TASK ITEM — Taking the listing below, restate word for word each line from the line with "This screenshot has height=753, width=1279." to the line with "Screen dimensions: 963x616", ends included, and stop there.

LISTED RECORDS —
━━━━━━━━━━━━━━━━

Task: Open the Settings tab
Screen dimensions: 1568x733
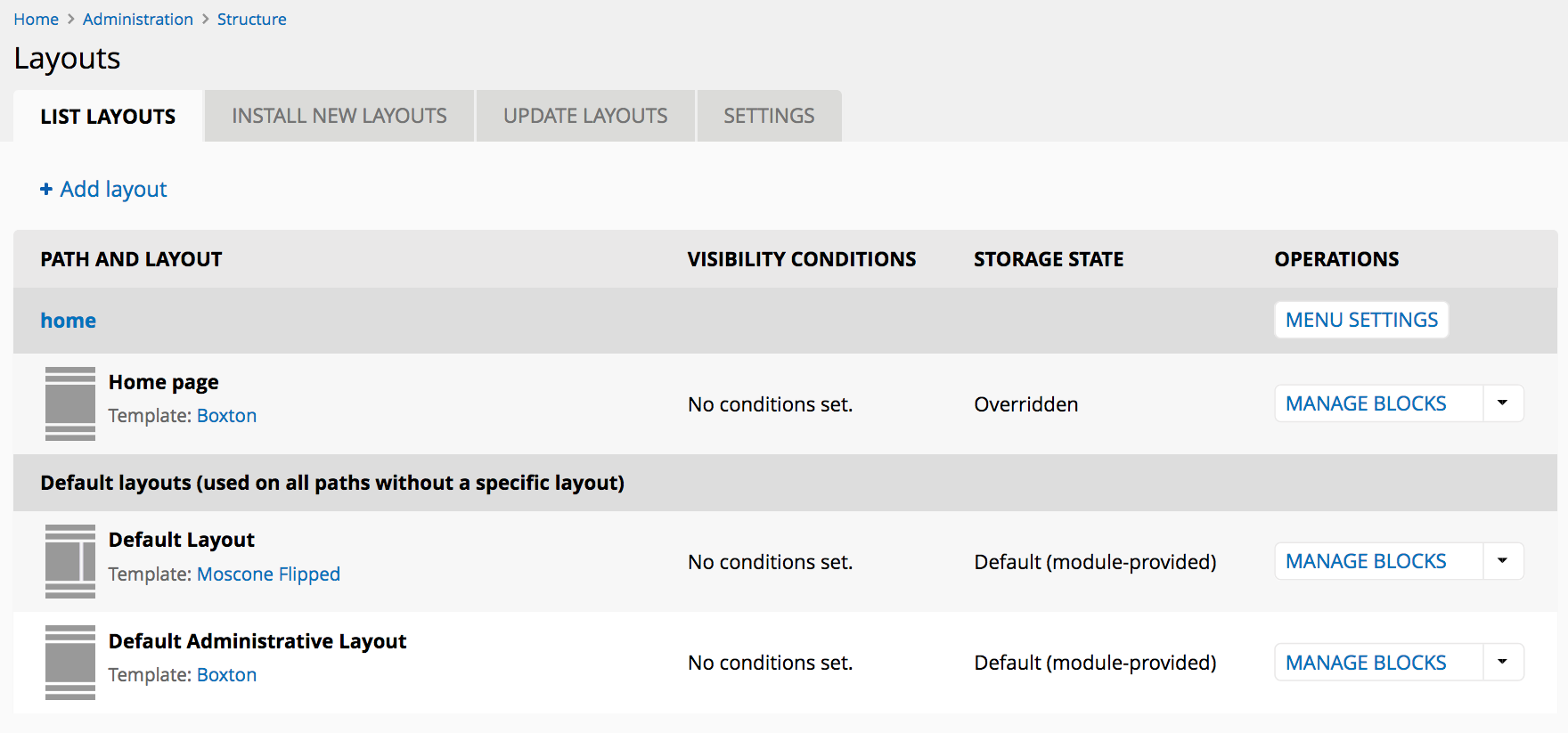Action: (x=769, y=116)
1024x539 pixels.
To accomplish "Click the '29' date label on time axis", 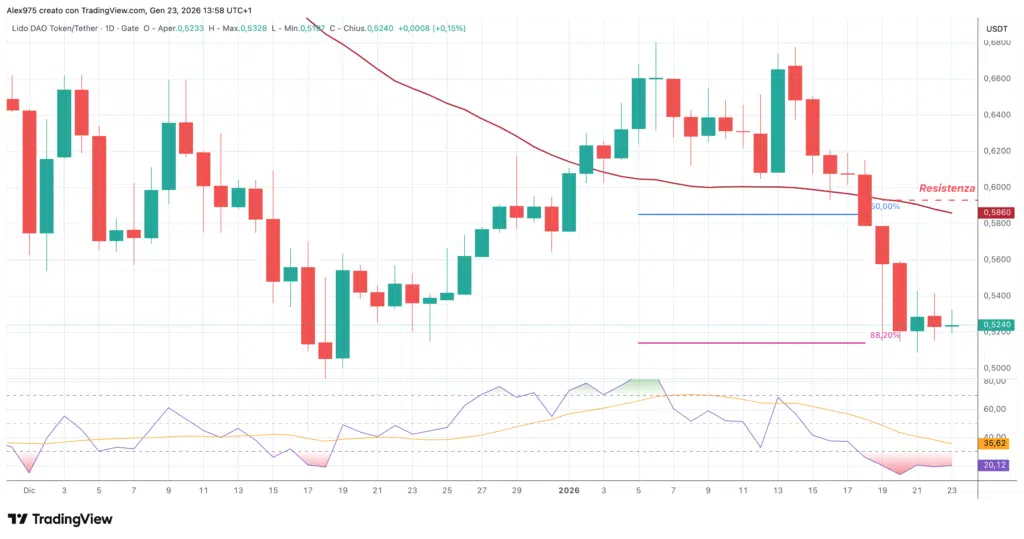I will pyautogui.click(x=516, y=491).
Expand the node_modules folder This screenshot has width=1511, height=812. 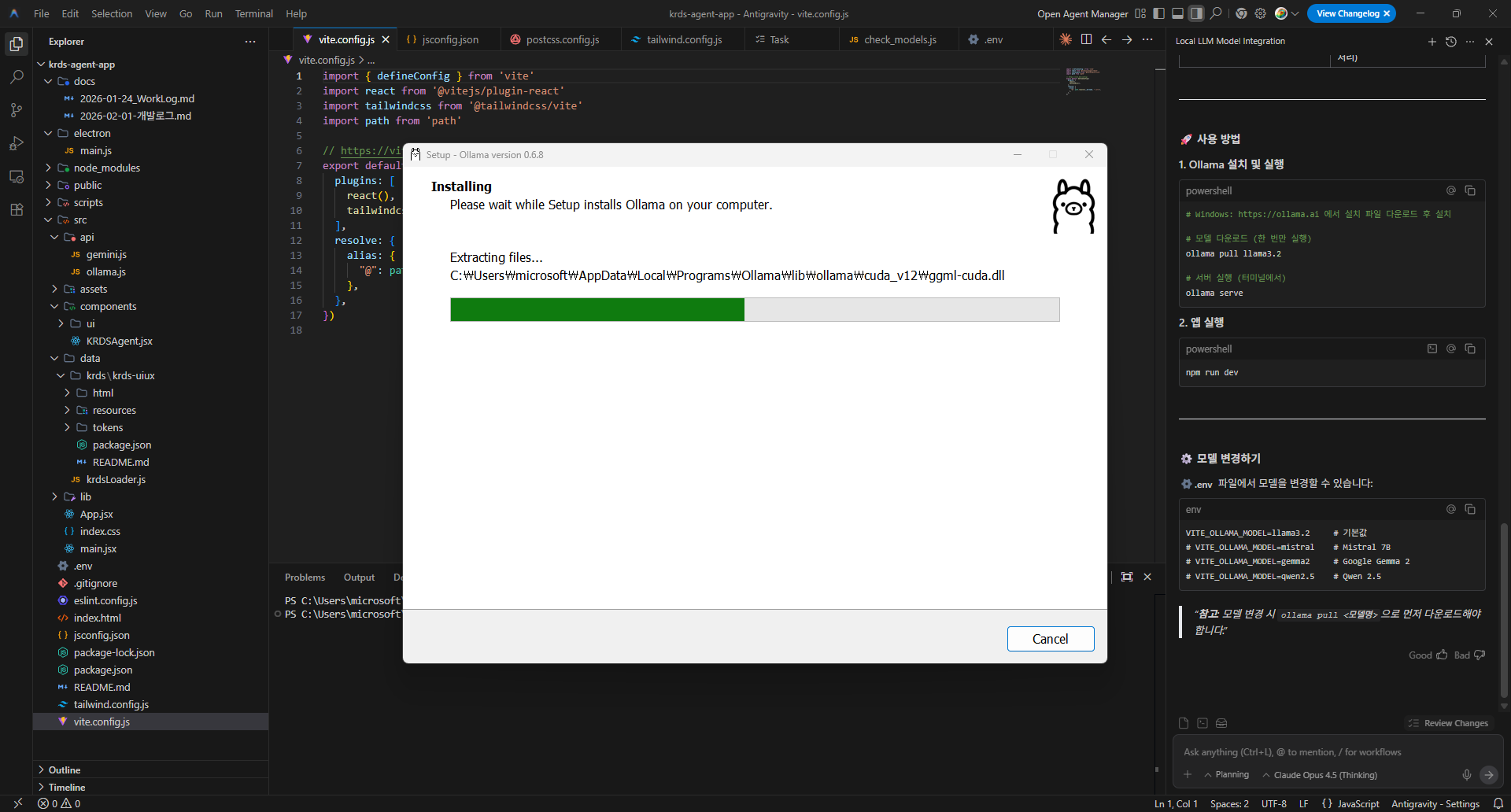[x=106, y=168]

━━━━━━━━━━━━━━━━

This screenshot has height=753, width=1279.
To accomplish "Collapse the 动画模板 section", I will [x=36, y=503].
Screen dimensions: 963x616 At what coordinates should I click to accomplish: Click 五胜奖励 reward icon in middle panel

━━━━━━━━━━━━━━━━

ANSWER TO THIS EXERCISE —
This screenshot has height=753, width=1279.
To accomplish "Collapse the 动画模板 section", I will [x=36, y=503].
Screen dimensions: 963x616 At what coordinates should I click to accomplish: Click 五胜奖励 reward icon in middle panel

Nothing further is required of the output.